LONDON (Reuters) - The battle for British engineering company GKN GKN.L intensified on Monday, with both Melrose (MRON.L) and Dana sweetening their proposals before a March 29 takeover deadline.
Melrose (MRON.L) offered to inject about 1 billion pounds into GKN’s pension scheme in its latest attempt to convince shareholders to back its 7.8 billion pound hostile bid and win over political opponents of the deal.
It also lowered the acceptance condition for its offer to 50 percent plus one share from 90 percent, increasing its chances of winning the company after investors appeared divided on the matter.
GKN is trying to fight off the Melrose bid with an alternative $6.1 billion (£4.34 billion) deal to merge its automotive business with U.S. company Dana Incorporated (DAN.N), leaving GKN focused on its aerospace division.
GKN shareholder Columbia Threadneedle on Monday threw its weight behind GKN’s plan and said it planned to reject the Melrose offer, becoming the biggest investor yet to make its position known.
Dana said on Monday it would seek a secondary listing in London, a move which should enable more UK shareholders to back the rival plan as some funds are subject to rules which prevent them from holding U.S. stock.
The U.S. company also promised GKN investors a slice of its dividend as it said it would pay its current quarterly dividend of $0.10 per share to the enlarged shareholder base.
The plan for a secondary listing came after Dana executives had met GKN shareholders.

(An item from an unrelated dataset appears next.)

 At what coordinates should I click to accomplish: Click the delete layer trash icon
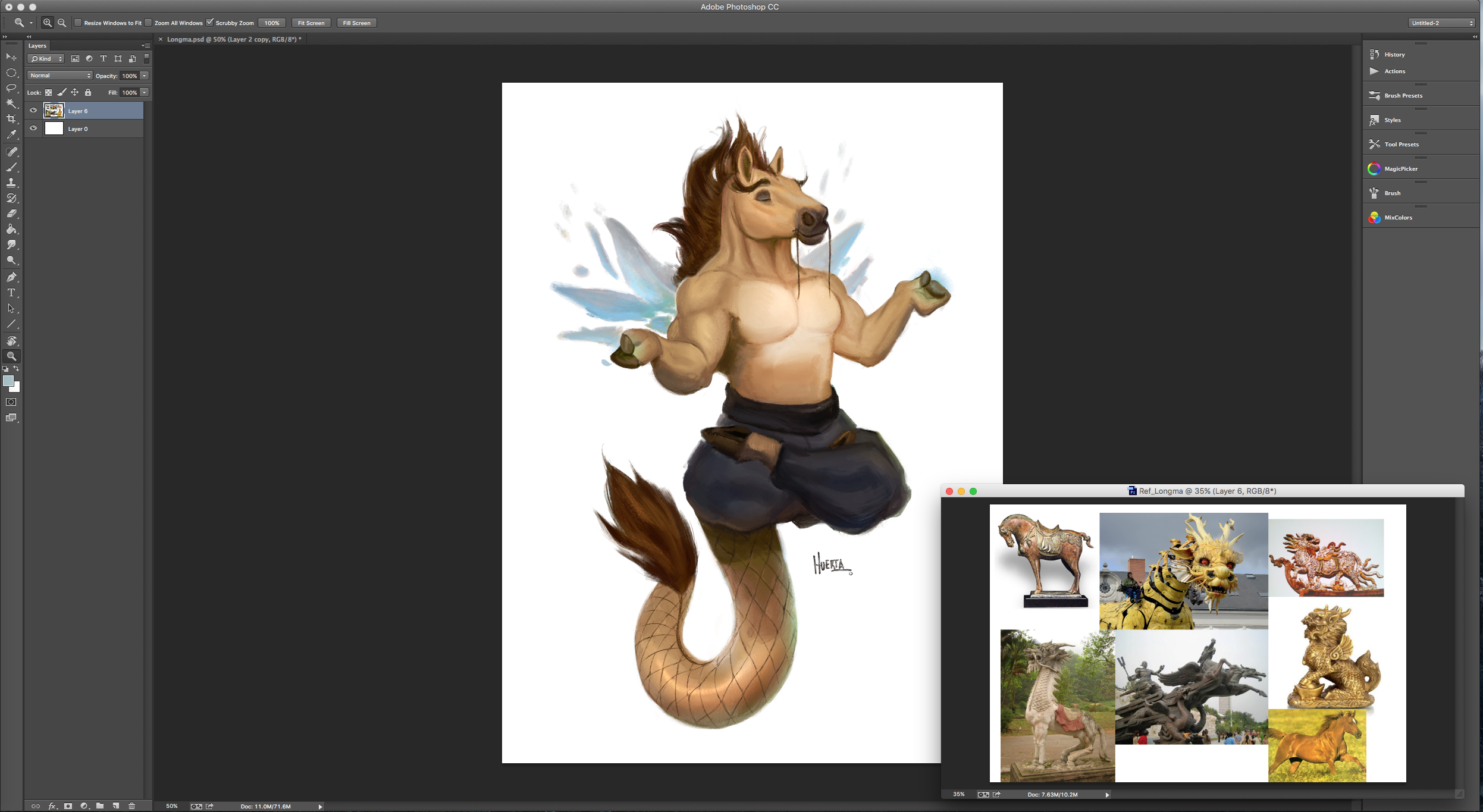pyautogui.click(x=132, y=806)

“The clear message from shareholders is that they want to be able to hold stock in a combined Dana plc,” Dana said in its statement.
Aiming to give GKN shareholders extra confidence in the future of the merged GKN-Dana unit, the U.S. company on Monday also upgraded its margin and sales guidance, saying that it had “over-achieved” on synergies from past acquisitions.
GKN’s shares were down 0.2 percent at 426.5 pence at 1348 GMT, while Melrose shares were down 0.5 percent at 223 pence.
Jefferies analyst Sandy Morris said GKN shareholders were in a fortunate position as, in his view, none of the options “look bad”. He added that breaking up GKN’s auto and aero units would make valuation easier.
“There remain some imponderables such as the risk of Melrose morphing into GKN. The market struggled to understand and measure GKN as currently comprised and could do so again if Melrose owns GKN for 3-5 years,” he said in a note.
The formal proposal from Melrose to GKN’s pension scheme trustees to inject 1 billion pounds into the funds over the Melrose ownership period represented a huge increase on its previous plan to add 150 million pounds.
Some British politicians have objected to Melrose’s bid, citing worries that GKN’s pension scheme would be weaker under new ownership, and risks to national security as GKN is a supplier of parts to the Eurofighter Typhoon.
The fate of deficit-ridden pension schemes after company takeovers is a concern in Britain following the collapse of department store chain BHS in 2016. Melrose said that its new proposal should alleviate those concerns.
“The proposal...is a clear example of what Melrose does which is good for pensioners and shareholders alike and shows we are a good custodian for all stakeholders,” Melrose said in its statement.
Melrose said the pension offer exceeded GKN’s deficit reduction package of 528 million pounds which it had agreed with the trustees alongside the Dana deal.
The length of Melrose’s ownership period is unclear, however. As a turnaround specialist, its business model is typically to break up companies once it has improved their performance.
GKN shareholders are left to choose between the two options: Melrose’s offer of 81 pence in cash for each GKN share plus 1.69 new Melrose shares, a deal that will hand them a 60 percent stake in the London-listed turnaround specialist.
Or they can back GKN’s plan, which would see them take a 47.25 percent stake in New York-listed Dana, and accept a promised return of 2.5 billion pounds from the planned sale of its powder metallurgy business and the Dana deal.
Melrose’s hostile bid has so far split GKN shareholders. Columbia Threadneedle, a top 10 shareholder in GKN with a 3.4 percent stake according to Reuters data, said on Monday it would reject the offer, joining top 30 investor Jupiter Asset Management’s Steve Davies. While Aviva Investors, also in the top 30, has lent support to the Melrose deal.
Airbus (AIR.PA), GKN’s biggest customer, has also been vocal. It said on Thursday it could not guarantee new work to an owner with a short-term perspective. Some commentators see Melrose as operating with a short-term model.